⟨

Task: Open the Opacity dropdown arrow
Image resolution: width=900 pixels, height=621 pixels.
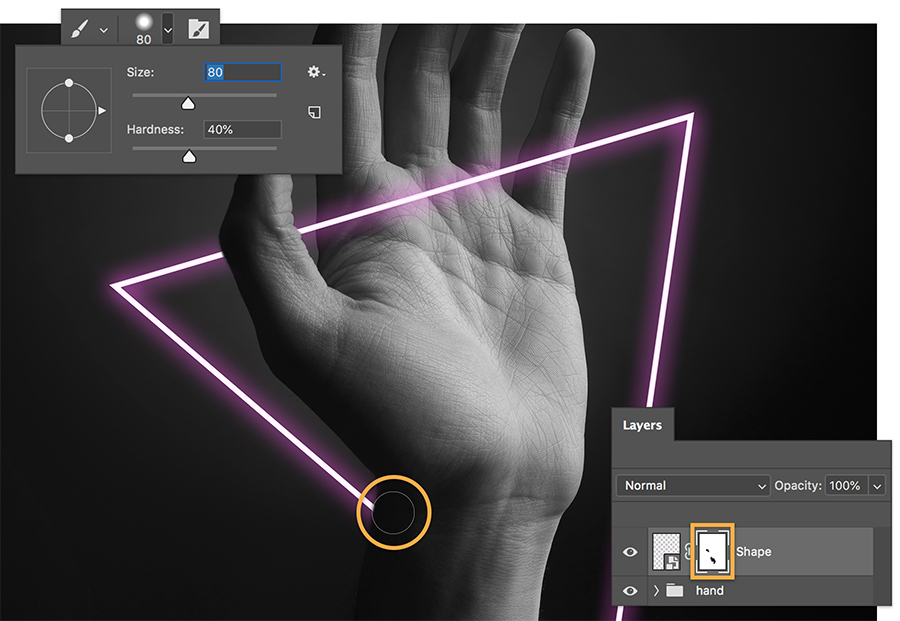Action: coord(876,485)
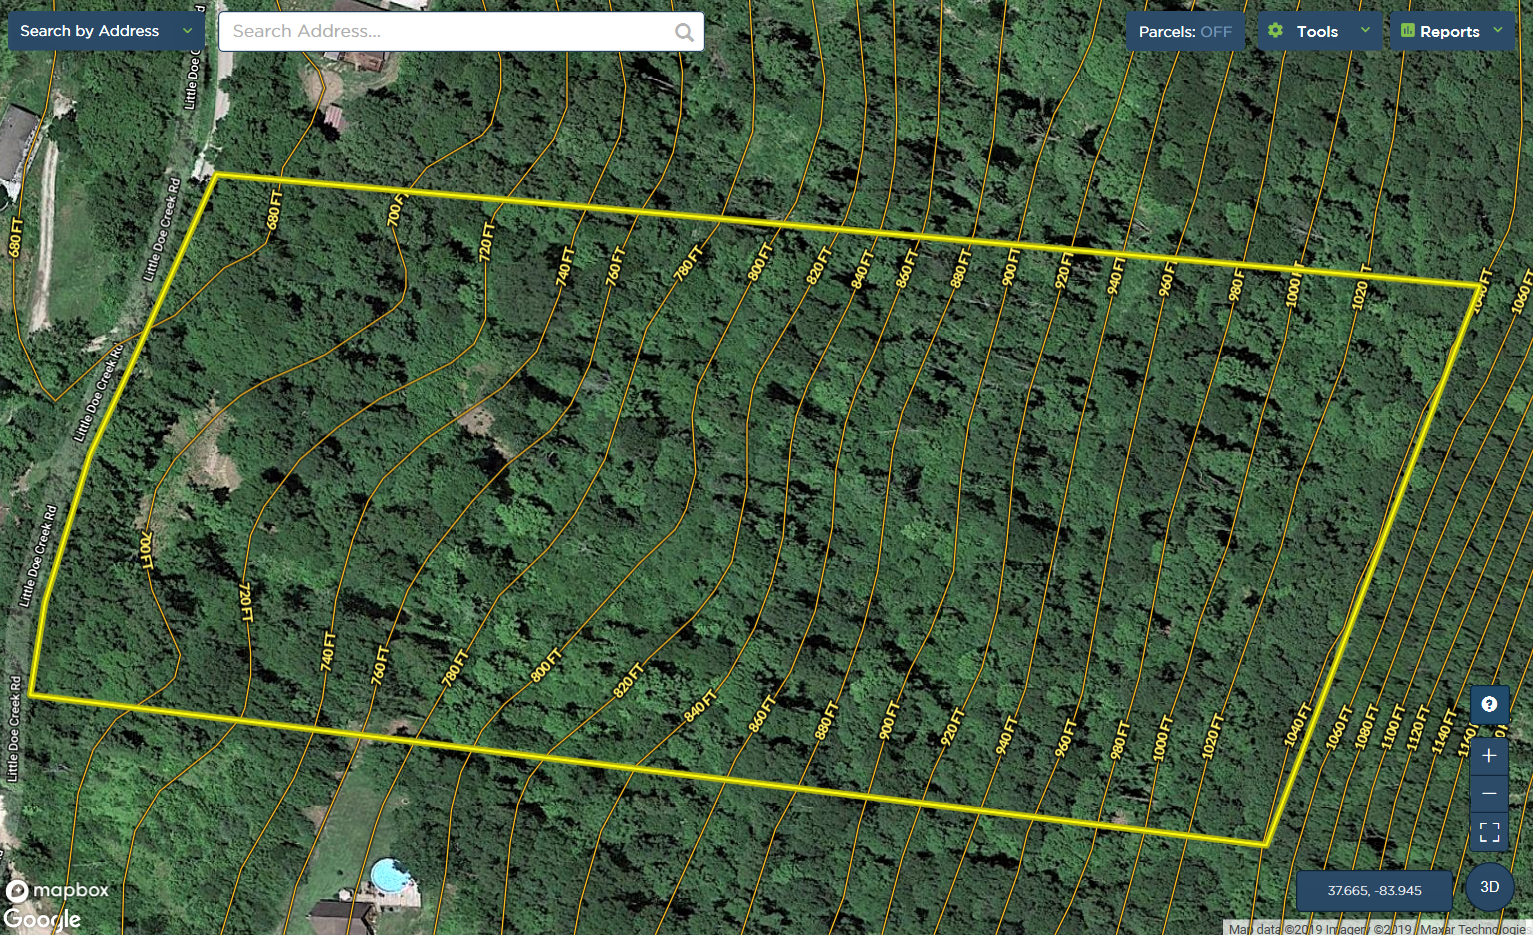Open the help question mark button
The image size is (1533, 935).
coord(1489,704)
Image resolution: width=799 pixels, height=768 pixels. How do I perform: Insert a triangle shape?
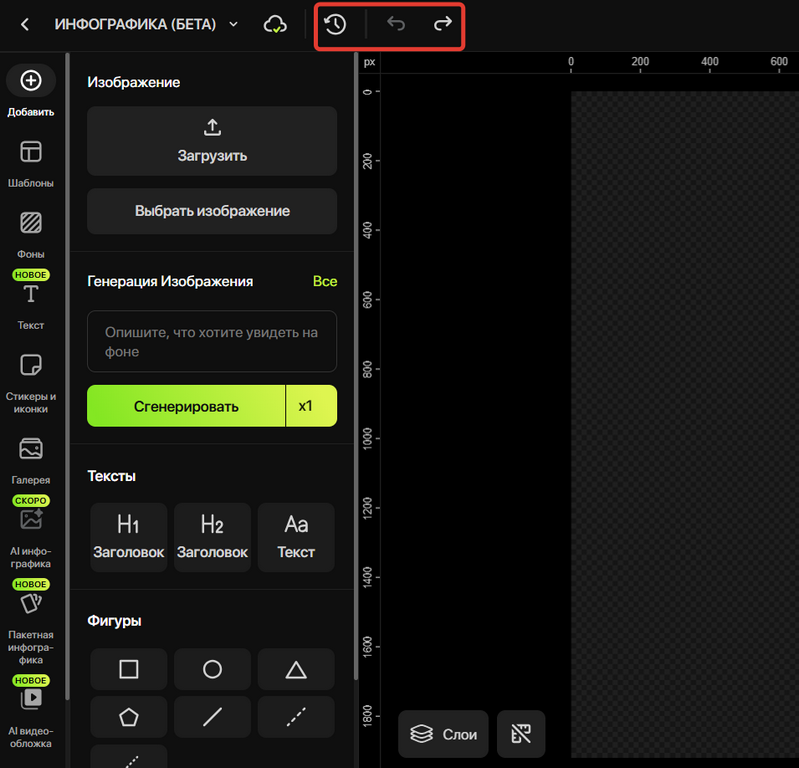pos(296,669)
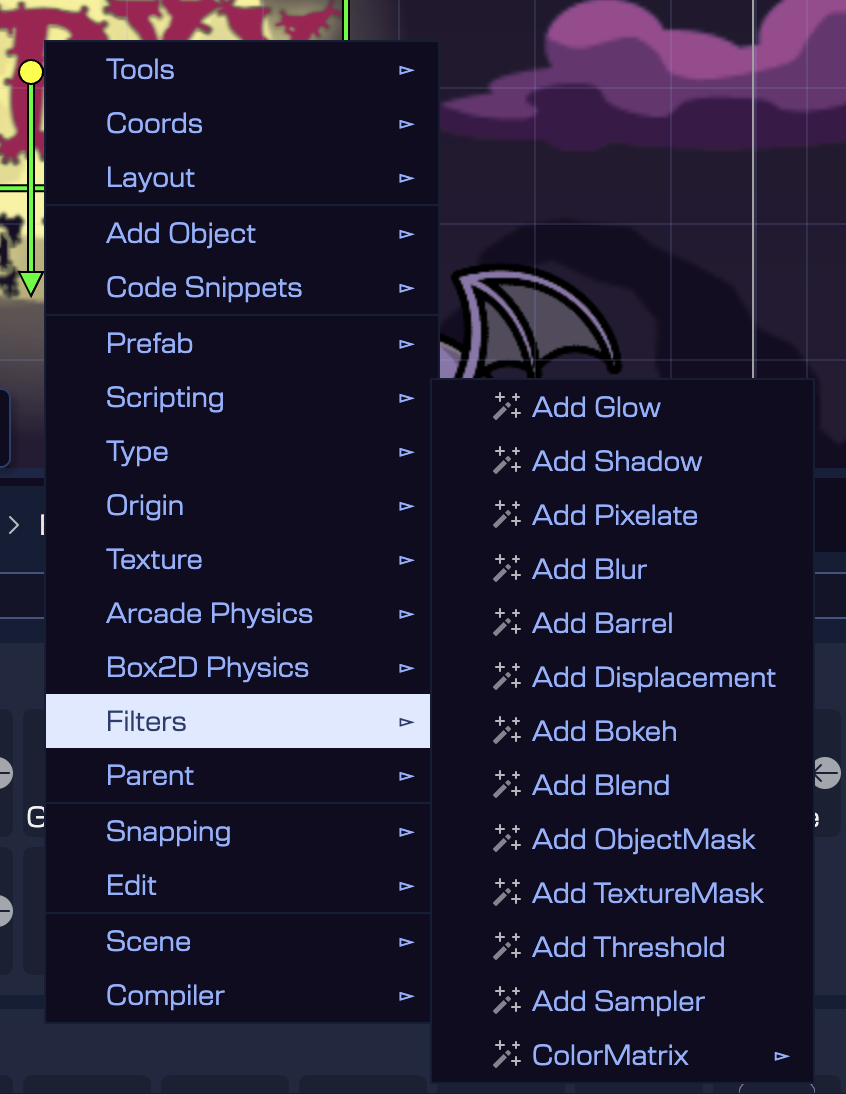Pick Add Sampler filter
This screenshot has width=846, height=1094.
click(618, 1001)
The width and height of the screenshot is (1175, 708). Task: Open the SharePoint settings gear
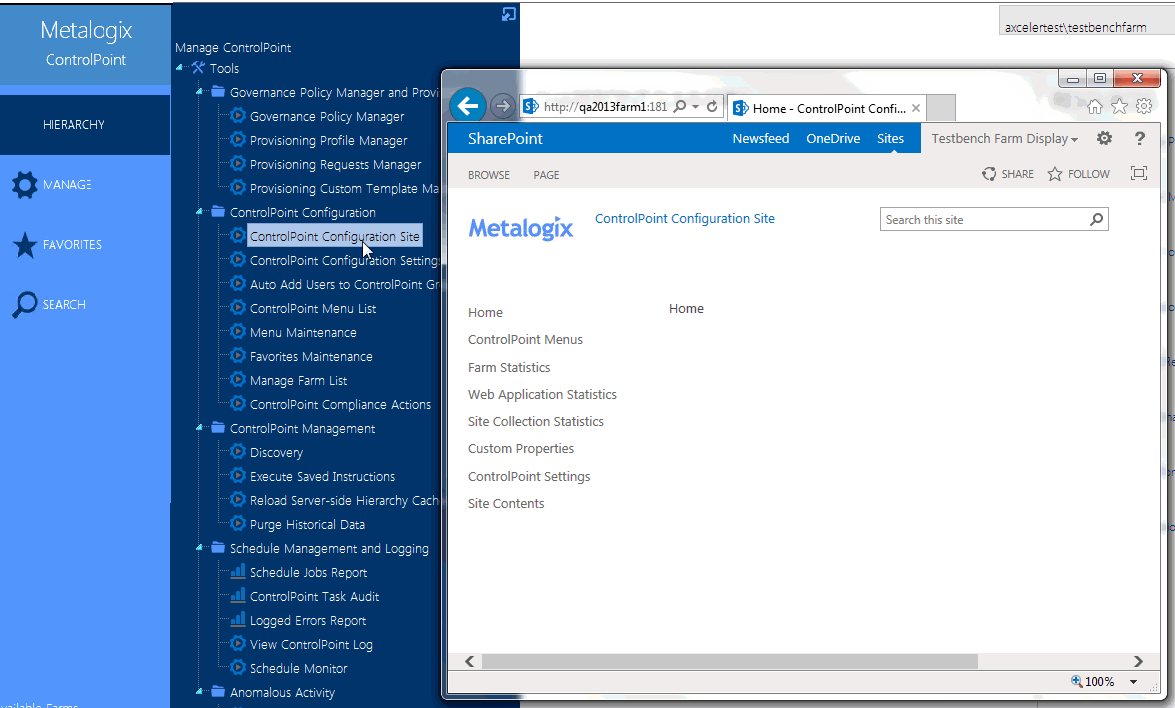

⟩

* **WHAT YOU WILL DO**: Search the data for the string "Task" and copy each line where it appears.

* **RESPONSE**:
Task: Open the Opacity dropdown arrow
The width and height of the screenshot is (1175, 708). Task: Open the SharePoint settings gear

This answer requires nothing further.